例えば、それが全て私に向けられたものでなくても
私も、貴方たちにも
嘘なんて、ひとつもなかった
最後の夏に見上げた空は
−変わることのないこの日々を−
「ただいまー。」
「お帰り。今日は遅かったのね。お友達と遊んできたの?」
「ううん。クラス会が延びたの。」
「・・・そう・・・。」
期待を込めるお母さんの言葉を、迷うことなく否定する。
その言葉にお母さんは複雑そうな表情で、返事を返した。
小学校が終わると寄り道ひとつせずに、まっすぐに家へと向かう。
帰りに学校で遊んでくるとか、友達の家によっていくとか、そんな行動私には一切なかった。
それは仲のいい友達がいないから、ということもあるが
私自身、『一人』が好きだと思っていたから。
別に学校でいじめられているわけでもない。
友達だって出来るときは出来るし、出来ないときは出来ない。
だからいつまで経っても特定の友達ができないことも、たいした問題ではないと思っていた。
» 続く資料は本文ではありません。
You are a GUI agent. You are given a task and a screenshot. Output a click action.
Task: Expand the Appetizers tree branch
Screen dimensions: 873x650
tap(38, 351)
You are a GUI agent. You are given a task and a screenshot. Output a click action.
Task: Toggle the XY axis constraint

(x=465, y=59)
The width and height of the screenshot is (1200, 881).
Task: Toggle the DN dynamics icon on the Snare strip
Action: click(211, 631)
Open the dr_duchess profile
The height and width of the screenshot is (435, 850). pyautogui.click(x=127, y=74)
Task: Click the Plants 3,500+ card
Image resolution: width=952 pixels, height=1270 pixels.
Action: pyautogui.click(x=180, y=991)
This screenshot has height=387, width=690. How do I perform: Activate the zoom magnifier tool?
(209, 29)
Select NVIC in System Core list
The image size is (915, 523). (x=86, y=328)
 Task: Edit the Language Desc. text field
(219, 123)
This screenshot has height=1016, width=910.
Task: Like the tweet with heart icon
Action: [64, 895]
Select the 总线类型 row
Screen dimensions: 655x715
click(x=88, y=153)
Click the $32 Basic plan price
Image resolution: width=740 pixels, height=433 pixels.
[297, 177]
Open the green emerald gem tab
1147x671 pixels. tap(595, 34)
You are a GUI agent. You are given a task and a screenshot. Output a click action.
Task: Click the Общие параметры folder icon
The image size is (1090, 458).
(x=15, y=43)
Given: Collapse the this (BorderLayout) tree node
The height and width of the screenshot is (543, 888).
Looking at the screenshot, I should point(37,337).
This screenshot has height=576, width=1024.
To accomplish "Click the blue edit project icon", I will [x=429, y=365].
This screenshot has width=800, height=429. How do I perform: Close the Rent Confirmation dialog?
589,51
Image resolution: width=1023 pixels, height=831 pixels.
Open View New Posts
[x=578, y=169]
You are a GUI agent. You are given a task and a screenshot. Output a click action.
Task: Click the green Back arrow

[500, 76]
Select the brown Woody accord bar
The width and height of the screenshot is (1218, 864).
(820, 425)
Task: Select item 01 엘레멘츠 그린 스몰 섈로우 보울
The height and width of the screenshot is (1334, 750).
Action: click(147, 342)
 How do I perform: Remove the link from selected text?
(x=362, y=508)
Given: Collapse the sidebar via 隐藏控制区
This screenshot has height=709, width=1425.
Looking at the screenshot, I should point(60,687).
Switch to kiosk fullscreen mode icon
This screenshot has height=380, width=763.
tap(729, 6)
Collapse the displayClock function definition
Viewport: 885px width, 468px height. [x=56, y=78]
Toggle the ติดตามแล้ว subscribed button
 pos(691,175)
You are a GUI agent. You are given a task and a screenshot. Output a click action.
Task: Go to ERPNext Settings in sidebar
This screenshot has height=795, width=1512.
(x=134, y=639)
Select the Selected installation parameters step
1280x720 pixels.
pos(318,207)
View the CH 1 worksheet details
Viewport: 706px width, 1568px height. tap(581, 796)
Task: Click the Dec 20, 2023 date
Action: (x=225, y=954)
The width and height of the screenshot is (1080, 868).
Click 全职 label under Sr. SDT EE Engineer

けれど、自分だって小学6年生。そしてもうすぐ中学生になる。
複雑な表情をするお母さんの心情を理解していないわけではなかった。
「あのねお母さん。心配しなくていいよ?
私いじめられてるわけでもないし、一人が好きってだけだから。」
「べ・・・別に心配なんてしてないわよ?どうして?お母さん心配してるように見えた?!」
めちゃくちゃ見えてるよ。
・・・なんて言葉は胸にしまって。
「そっか。じゃあ私の気のせいか。」
慌てるお母さんに笑いながら返事を返す。
私の態度にお母さんが軽く肩を竦めて、ひとつため息をついた。
「あのね。子供を心配するのは親として当然なのよ?」
「・・・うん。」
「でもね。お母さんはを信じてるから。」
「ありがとう。」
親としては、娘に友達の一人でもいてほしいのだろう。
子供なのだから、作ろうと思えば友達の一人や二人作れるのかもしれないけれど。
それでも私はこんな淡白な性格のせいか、特定の友達というものが出来なかった。
これからも無理につくろうとなんて思っていない。
この優しい母親を安心させるには、友達の一人でもいればいいと思ったこともあるが
こればかりは中々うまくいかない。結局自分の我侭なんだということはわかっているんだけど・・・。
「お帰り。」
「わ!びっくりした・・・。お父さん帰ってきてたんだ。」
「今日は仕事が早く終わってな。」
「そうなんだ。お疲れさま。」
既にリビングに用意されていた夕ご飯を前に、お父さんが新聞を読みながら私の帰りを待っていたようだ。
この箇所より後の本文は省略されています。